As a public service, I checked this out back in 2010 when an Assembly primary was mighty close.
Ties have happened before in small local political races, sometimes in the boonies in places like Valley Center and Borrego Springs. If there’s a tie, it must be broken by a random game of chance. That could mean something like a coin flip — one Ramona tiebreaker required that a quarter be tossed at least six feet — or the pulling of a slip of paper out of a hat.
They’re a bit more creative in Nevada, where a hand of five-card stud poker was used to break a tie.
Tell Us Your Laid-Off Teacher Stories
About one in every five San Diego school district teachers has received a layoff notice.
“We want to hear your stories,” writes our reporter Will Carless. “We want to tell, in human stories, the real impact of tens of millions of dollars in deficits and thousands of pieces of pink paper.”
You can reach Carless at will.carless@voiceofsandiego.org or 619.550.5670.
CityBeat’s Message: Give In Already, Teachers Union!
The bosses over at the leftie weekly CityBeat certainly made their message clear: It’s time for the San Diego teachers union to surrender.
On the heels of a local labor union leader’s unusual nudge toward negotiations, the editorial is another sign that the teachers union is losing the support of allies on the left as it refuses to give in to pressure.
At least for the moment, the union is unwilling to negotiate with the school district, raising the prospect that hundreds of teachers will be laid off so that the remaining teachers will get raises on top of the ones that many get automatically.

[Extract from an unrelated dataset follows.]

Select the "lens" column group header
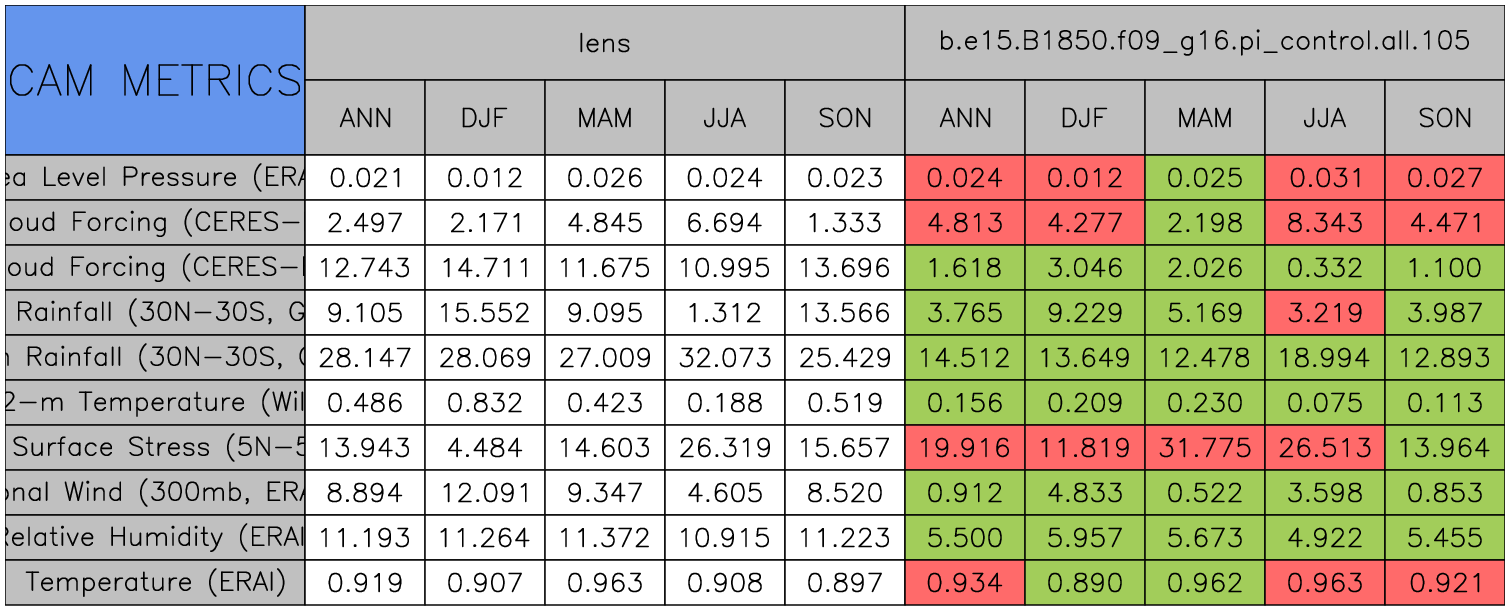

Some union leaders, however, don’t accept the school district’s math.
“Teachers should be paid much more than they’re currently paid. But to pay them more, there has to be money available, and there just isn’t,” the editorial says. “We’re sorry to have to say that the teachers union must put the interests of students ahead of the interests of its members.”
Hey, Big Spender
Only one San Diego-area resident makes the list of “The Rainmakers,” California Watch’s name for the state’s top political donors from 2001-2011. (Only contributions to California campaigns are counted.)

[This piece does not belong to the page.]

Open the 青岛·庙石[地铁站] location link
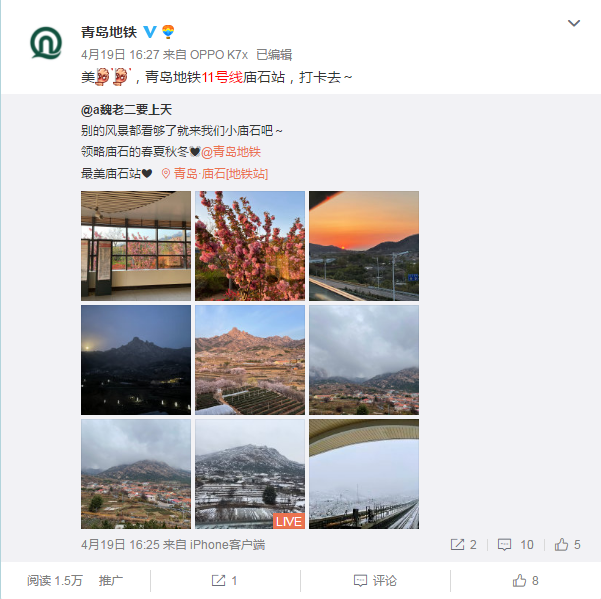The image size is (601, 599). 215,174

James Holman, the publisher of the Reader and a prominent anti-abortion activist, is at No. 11 with $5.2 million spent. He’s repeatedly and unsuccessfully pushed anti-abortion state ballot measures.
Also of interest: No. 6 is Alex Spanos, the owner of the Chargers, with donations of $9 million.
As La Jolla Turns
Much as been made locally of presidential candidate Mitt Romney’s La Jolla home.

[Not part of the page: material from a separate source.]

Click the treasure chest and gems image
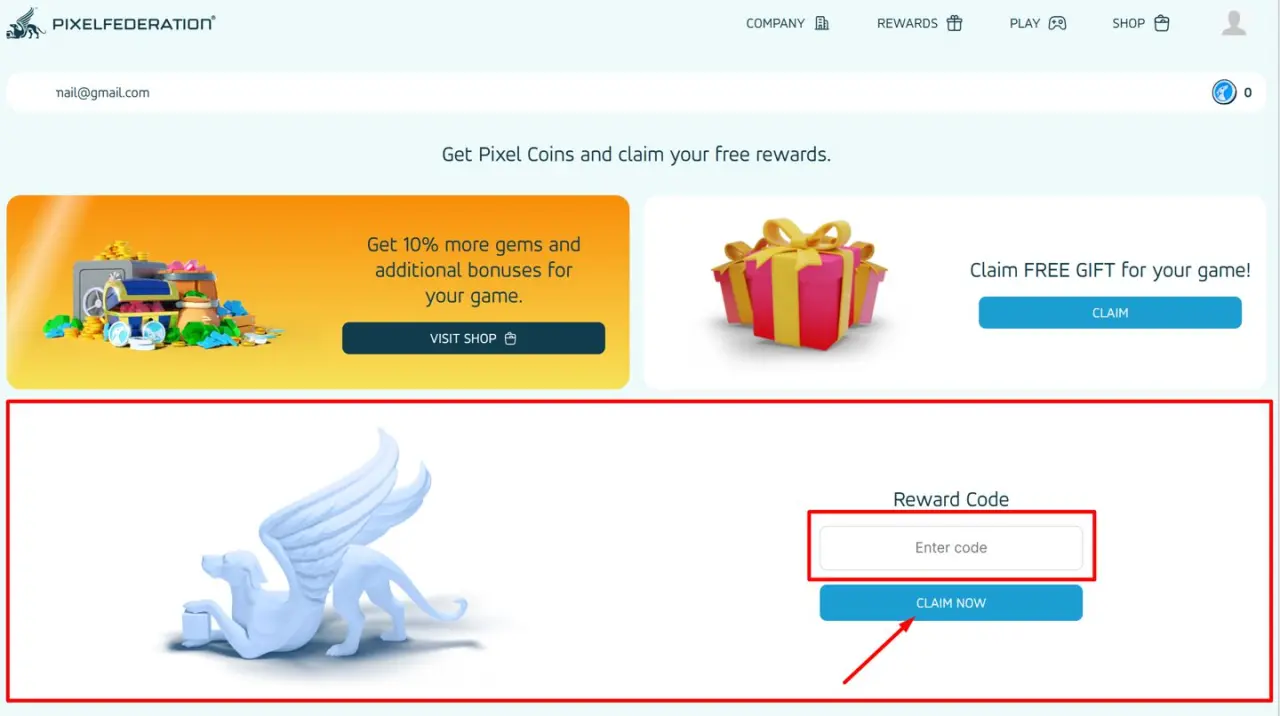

Now The New York Times has put together a big spread on it, painting Romney’s construction as the cause for major neighborhood drama. There’s the elderly woman whose car is always boxed in, a gay couple worried about their ocean views and a widow whose dog walking routine could be ruined.
“Little did Mr. Romney know that his efforts to quadruple the size of his house would collide with a bid for the White House, foisting the unpredictable dramas of home renovation and presidential politics onto a community that prides itself on low-key California neighborliness,” says the author, who’s clearly never witnessed a La Jolla land-use debate.
It turns out that Romney also taken to being a fatherly figure around the neighborhood as well:
“A young man in town recalled that Mr. Romney confronted him as he smoked marijuana and drank on the beach last summer, demanding that he stop.”